*WORK INSTRUCTIONS*: Below are some records; quote exactly the lines from the one that contains "Mobile Apps (191, 2443)" through the one that contains "Latest Audio (54, 2427)", inclusive, and no others.

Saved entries
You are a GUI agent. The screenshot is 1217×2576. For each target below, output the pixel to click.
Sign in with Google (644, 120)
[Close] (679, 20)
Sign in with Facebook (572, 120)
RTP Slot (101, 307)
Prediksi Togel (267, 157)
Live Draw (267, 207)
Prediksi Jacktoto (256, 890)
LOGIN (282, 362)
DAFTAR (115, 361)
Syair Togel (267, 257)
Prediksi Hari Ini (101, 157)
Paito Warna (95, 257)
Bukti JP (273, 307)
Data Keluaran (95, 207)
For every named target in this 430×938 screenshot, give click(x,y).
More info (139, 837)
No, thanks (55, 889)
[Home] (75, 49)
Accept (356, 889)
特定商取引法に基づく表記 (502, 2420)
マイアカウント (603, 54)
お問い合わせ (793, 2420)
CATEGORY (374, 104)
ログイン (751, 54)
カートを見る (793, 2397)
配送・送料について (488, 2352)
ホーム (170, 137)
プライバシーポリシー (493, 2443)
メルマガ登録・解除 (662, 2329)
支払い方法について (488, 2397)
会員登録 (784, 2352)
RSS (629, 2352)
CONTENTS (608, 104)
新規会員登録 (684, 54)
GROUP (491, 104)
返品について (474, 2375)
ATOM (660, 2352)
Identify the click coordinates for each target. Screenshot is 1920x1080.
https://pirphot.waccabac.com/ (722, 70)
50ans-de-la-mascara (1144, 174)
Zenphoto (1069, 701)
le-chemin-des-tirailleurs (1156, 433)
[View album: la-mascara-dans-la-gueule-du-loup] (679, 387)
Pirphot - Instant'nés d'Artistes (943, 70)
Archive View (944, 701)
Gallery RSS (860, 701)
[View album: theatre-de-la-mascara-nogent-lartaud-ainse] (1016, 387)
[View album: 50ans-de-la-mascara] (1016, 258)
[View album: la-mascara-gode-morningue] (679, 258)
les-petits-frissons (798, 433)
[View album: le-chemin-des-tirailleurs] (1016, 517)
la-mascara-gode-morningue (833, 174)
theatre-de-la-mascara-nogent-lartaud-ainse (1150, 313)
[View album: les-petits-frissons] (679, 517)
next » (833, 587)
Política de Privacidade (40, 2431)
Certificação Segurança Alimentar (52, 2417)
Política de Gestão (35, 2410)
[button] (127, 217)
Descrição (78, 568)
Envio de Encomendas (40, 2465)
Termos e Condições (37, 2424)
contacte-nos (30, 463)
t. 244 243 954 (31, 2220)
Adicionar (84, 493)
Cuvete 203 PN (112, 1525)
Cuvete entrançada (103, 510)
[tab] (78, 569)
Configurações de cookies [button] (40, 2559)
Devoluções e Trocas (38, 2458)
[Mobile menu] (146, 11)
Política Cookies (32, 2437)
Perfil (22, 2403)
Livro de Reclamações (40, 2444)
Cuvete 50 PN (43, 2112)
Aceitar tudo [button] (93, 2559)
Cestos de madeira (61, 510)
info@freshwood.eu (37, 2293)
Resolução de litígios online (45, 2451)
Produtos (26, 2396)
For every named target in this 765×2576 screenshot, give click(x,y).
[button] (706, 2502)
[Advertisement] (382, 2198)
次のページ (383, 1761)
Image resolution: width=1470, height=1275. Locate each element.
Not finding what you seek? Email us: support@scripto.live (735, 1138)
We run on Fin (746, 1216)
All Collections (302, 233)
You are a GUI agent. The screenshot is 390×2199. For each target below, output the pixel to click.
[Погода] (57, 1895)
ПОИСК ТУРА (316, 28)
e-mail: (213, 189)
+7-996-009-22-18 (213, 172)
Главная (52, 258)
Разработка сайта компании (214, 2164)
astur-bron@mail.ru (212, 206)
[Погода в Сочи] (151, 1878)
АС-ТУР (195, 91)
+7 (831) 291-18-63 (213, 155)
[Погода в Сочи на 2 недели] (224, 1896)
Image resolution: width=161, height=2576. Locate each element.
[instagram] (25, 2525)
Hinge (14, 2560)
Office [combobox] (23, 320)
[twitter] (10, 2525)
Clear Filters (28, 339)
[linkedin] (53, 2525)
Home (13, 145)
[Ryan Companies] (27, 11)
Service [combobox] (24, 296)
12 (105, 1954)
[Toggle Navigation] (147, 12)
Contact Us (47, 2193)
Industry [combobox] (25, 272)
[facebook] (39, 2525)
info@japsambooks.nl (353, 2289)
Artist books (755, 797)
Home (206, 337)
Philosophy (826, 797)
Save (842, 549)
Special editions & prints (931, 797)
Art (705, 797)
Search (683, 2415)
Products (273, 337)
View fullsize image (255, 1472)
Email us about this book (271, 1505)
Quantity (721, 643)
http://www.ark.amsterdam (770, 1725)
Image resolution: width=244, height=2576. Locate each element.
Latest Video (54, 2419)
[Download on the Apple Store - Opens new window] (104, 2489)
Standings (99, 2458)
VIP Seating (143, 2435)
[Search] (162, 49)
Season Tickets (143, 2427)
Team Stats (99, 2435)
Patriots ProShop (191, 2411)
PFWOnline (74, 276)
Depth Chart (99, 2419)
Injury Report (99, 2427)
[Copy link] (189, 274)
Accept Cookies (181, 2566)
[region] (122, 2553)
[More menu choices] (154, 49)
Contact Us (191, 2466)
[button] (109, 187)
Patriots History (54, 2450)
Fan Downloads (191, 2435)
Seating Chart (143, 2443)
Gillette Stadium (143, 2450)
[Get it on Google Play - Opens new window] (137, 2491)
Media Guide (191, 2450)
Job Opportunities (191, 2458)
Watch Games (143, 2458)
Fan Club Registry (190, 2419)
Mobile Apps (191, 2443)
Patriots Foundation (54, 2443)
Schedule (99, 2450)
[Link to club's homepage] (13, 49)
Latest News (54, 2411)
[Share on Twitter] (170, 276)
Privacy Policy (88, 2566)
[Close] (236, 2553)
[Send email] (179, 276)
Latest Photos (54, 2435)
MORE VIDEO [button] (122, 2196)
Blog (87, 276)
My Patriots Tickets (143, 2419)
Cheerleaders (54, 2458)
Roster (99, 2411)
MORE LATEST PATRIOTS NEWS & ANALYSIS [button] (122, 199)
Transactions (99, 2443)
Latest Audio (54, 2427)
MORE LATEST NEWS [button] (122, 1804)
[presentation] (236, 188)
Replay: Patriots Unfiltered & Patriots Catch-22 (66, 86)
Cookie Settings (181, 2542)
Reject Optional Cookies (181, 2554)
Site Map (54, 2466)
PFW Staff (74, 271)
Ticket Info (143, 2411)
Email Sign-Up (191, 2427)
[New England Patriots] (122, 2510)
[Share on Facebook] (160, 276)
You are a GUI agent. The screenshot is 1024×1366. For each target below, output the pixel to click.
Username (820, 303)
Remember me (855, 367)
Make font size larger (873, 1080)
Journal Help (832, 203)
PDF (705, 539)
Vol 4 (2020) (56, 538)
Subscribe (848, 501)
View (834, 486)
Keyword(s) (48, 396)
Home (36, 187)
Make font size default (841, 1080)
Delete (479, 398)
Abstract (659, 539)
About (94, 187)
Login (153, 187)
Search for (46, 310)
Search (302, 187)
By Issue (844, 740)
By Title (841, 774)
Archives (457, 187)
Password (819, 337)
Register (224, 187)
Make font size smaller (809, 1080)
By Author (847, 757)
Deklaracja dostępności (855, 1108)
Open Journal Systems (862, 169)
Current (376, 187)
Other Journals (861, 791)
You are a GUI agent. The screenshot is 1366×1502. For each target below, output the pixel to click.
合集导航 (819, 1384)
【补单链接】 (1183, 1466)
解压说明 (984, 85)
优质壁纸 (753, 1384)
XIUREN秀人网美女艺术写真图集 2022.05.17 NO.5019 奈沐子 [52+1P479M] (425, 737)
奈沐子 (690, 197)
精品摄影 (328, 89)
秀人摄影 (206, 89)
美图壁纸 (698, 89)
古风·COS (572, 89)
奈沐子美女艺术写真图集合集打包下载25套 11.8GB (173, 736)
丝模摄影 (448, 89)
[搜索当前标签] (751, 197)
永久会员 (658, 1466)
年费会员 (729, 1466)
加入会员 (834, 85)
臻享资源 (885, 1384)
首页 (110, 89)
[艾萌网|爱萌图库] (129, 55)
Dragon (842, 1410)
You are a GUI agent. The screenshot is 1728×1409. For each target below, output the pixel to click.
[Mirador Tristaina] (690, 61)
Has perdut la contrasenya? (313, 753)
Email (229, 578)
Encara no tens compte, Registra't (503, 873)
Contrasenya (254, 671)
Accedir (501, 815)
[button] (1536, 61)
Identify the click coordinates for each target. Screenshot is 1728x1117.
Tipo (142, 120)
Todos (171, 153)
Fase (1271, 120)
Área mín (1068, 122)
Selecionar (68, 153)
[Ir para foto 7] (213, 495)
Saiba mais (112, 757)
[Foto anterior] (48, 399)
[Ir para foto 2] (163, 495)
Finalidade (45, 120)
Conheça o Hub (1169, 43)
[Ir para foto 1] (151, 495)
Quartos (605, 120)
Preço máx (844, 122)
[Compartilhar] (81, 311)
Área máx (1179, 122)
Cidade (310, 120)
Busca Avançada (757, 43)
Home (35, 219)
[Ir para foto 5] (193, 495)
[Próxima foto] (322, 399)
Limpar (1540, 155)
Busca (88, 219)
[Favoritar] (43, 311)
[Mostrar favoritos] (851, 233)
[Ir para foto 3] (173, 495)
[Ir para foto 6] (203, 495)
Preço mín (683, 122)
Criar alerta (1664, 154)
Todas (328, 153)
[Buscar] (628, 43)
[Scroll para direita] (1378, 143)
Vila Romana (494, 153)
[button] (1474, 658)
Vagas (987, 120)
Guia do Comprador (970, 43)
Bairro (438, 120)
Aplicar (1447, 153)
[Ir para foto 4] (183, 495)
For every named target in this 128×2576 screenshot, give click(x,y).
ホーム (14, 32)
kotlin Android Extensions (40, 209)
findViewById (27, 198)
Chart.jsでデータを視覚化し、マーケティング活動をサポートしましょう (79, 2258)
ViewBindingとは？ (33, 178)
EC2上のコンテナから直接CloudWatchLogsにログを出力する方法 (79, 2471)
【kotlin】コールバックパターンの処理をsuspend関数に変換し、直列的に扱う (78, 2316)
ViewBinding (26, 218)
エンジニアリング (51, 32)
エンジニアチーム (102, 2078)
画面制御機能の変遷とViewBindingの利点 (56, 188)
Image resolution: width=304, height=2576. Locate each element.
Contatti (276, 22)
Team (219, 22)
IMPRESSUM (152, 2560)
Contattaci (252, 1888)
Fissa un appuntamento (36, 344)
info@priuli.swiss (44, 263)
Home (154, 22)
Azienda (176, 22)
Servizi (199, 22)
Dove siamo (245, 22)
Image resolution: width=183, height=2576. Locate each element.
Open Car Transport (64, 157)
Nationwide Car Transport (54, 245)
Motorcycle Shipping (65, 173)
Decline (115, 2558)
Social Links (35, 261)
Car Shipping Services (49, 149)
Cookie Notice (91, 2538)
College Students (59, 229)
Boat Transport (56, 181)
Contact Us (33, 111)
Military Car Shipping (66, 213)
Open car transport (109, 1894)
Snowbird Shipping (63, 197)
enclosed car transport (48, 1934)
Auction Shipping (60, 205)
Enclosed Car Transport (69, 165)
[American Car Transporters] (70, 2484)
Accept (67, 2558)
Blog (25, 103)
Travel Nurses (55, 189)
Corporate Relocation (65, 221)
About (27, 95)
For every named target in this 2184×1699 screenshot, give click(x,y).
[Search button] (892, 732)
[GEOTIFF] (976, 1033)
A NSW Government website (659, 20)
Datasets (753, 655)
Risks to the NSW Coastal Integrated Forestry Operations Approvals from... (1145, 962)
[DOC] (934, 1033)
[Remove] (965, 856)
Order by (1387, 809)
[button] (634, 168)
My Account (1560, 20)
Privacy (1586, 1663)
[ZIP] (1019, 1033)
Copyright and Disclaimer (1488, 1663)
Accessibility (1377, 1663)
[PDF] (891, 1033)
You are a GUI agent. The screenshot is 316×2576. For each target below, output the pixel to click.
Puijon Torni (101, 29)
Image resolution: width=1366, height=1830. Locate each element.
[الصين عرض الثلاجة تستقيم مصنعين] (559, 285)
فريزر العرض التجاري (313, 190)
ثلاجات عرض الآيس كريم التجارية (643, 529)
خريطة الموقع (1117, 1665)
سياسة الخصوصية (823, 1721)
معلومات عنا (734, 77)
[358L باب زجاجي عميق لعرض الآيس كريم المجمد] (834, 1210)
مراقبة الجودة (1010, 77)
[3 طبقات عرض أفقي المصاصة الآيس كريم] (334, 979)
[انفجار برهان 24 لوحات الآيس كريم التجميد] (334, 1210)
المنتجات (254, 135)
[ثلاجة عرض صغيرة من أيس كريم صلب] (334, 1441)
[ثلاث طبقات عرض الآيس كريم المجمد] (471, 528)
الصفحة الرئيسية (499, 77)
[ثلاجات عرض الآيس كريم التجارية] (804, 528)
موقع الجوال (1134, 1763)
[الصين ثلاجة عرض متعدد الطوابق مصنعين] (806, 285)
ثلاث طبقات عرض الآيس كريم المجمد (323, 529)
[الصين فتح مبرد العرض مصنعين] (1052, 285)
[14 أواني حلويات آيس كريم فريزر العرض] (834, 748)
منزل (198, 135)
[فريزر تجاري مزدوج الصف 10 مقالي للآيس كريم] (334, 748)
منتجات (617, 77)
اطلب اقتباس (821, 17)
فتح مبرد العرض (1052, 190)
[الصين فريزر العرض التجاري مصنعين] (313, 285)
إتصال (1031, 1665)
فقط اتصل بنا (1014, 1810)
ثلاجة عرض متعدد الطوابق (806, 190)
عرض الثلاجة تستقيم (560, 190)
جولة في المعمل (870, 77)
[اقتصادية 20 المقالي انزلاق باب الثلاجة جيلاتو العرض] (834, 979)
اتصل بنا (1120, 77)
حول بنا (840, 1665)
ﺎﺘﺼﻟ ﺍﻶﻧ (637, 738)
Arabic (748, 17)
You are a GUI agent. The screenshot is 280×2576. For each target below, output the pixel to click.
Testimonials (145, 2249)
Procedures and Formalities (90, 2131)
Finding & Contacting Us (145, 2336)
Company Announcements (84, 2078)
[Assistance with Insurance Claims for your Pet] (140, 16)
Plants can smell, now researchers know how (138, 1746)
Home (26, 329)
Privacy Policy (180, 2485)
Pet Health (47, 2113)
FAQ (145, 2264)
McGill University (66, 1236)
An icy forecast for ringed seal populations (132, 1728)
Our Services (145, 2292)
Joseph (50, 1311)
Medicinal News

*RESPONSE TO THIS TASK*:
Mobile Apps (191, 2443)
Patriots Foundation (54, 2443)
Schedule (99, 2450)
[Link to club's homepage] (13, 49)
Latest News (54, 2411)
[Share on Twitter] (170, 276)
Privacy Policy (88, 2566)
[Close] (236, 2553)
[Send email] (179, 276)
Latest Photos (54, 2435)
MORE VIDEO [button] (122, 2196)
Blog (87, 276)
My Patriots Tickets (143, 2419)
Cheerleaders (54, 2458)
Roster (99, 2411)
MORE LATEST PATRIOTS NEWS & ANALYSIS [button] (122, 199)
Transactions (99, 2443)
Latest Audio (54, 2427)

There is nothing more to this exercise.